Enter a description and two reference images to generate a new style image. Which API of OpenAI should be called for this ?
The ‘client. images. edit’ interface often reports’ 504 Gateway Timeout ’
If there is no reference image and only prompt generation is used, I called the “client. images. generate” interface and did not report “504 Gateway Timeout”; This indicates that there is no problem with the network; And strangely enough, when I start the project in my local PyCharm, whether it’s calling the “client. images. generate” or “client. images. edit” interface, there are no errors. However, when I call the “client. images. edit” interface in the online testing environment, I get a 504 error message
Is my interface calling incorrect?
For the problem of inputting text and multiple images and needing to output a new image, which API of OpenAI should I call?
Which API endpoint: image edits
Which model: gpt-image-1 (org ID verification required)
Timeout: at least 5 minutes (generation can be long)
Host: one that doesn’t timeout idle connections at 60 seconds
Status 504: a middleman is closing the connection on you (gateway/proxy)
If using the OpenAI SDK, it should have a high enough timeout by default.
ok thank you
When inputting text and multiple images, I used the “client. images. edit” interface, which is correct; Is asynchronous operation commonly used in business for online timeouts? Is the front-end constantly polling for results? Or is it about increasing the timeout threshold of the system?
The API connection is being kept open. There is no traffic unless you pay for a few partial images as progress, and that doesn’t seem to be returned during use of edits.
There is unfortunately no option to pick up your images from the photo lab later, such as with a background parameter. The idle network connection must be maintained until your response is sent with a base64 image.

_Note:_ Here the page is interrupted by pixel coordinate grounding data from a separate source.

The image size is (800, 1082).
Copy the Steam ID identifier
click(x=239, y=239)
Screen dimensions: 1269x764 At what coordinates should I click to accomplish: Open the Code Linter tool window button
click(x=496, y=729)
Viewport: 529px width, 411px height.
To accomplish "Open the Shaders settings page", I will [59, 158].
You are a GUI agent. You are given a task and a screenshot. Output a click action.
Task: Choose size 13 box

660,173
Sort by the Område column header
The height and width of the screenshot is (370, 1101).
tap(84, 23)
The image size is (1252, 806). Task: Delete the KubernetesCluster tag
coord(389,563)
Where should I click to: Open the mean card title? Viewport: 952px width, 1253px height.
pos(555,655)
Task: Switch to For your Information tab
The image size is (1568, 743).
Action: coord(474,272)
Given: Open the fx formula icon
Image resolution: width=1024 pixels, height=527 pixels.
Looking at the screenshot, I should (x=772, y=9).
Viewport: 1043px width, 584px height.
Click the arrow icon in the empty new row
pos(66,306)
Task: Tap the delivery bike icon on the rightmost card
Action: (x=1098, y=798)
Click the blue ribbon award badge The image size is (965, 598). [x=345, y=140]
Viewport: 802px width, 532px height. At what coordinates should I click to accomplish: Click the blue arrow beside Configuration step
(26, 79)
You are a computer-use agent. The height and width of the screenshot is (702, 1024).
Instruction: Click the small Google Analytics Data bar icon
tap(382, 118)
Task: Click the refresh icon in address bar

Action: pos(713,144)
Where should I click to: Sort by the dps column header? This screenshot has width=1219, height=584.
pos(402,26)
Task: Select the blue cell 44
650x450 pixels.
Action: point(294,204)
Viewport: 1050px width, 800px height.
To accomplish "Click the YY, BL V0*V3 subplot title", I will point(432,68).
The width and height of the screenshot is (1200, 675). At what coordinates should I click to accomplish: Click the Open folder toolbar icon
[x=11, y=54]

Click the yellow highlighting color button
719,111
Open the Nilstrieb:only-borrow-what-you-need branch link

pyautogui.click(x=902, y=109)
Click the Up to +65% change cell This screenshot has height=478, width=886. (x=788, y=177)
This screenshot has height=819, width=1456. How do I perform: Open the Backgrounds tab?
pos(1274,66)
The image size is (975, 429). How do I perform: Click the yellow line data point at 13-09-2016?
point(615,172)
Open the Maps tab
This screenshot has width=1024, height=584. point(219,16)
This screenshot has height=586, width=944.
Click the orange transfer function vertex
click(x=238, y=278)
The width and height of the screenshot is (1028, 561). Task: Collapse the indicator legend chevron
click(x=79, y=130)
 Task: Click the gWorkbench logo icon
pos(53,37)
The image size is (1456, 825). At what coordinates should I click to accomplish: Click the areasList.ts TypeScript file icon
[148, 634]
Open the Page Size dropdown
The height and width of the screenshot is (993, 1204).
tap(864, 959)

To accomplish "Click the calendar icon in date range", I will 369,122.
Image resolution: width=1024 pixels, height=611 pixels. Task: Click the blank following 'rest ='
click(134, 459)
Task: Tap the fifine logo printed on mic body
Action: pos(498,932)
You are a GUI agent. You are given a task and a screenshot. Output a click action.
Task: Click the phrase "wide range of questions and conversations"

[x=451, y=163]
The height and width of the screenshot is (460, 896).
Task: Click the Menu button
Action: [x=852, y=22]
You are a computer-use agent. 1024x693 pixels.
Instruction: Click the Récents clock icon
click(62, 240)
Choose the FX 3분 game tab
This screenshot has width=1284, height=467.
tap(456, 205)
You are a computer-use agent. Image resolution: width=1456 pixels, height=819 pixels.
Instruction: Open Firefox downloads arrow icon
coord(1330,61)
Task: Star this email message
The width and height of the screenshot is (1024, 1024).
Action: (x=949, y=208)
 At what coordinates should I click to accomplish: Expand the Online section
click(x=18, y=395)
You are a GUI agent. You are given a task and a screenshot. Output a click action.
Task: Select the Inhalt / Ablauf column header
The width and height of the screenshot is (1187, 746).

The image generation endpoints are particular. They were architected for dall-e 2. With image edits using the new model, where it is actually using vision to create a new image, the time it takes is far longer than any expectation you may have, easily averaging 2-3 minutes with the new input_fidelity parameter.
That means that many service worker hosts or cloud providers have network timeouts that will cut off your idle connection.
Chat-witn-an-AI endpoints currently offer streaming, to get a generation with constant data, and also offer a background mode - poll to see when your output is ready. Without streaming, waiting for a long monolithic generation was an issue as far back as GPT-4 in 2023.
Where are you getting 504? Time to look for a new place to run a backend.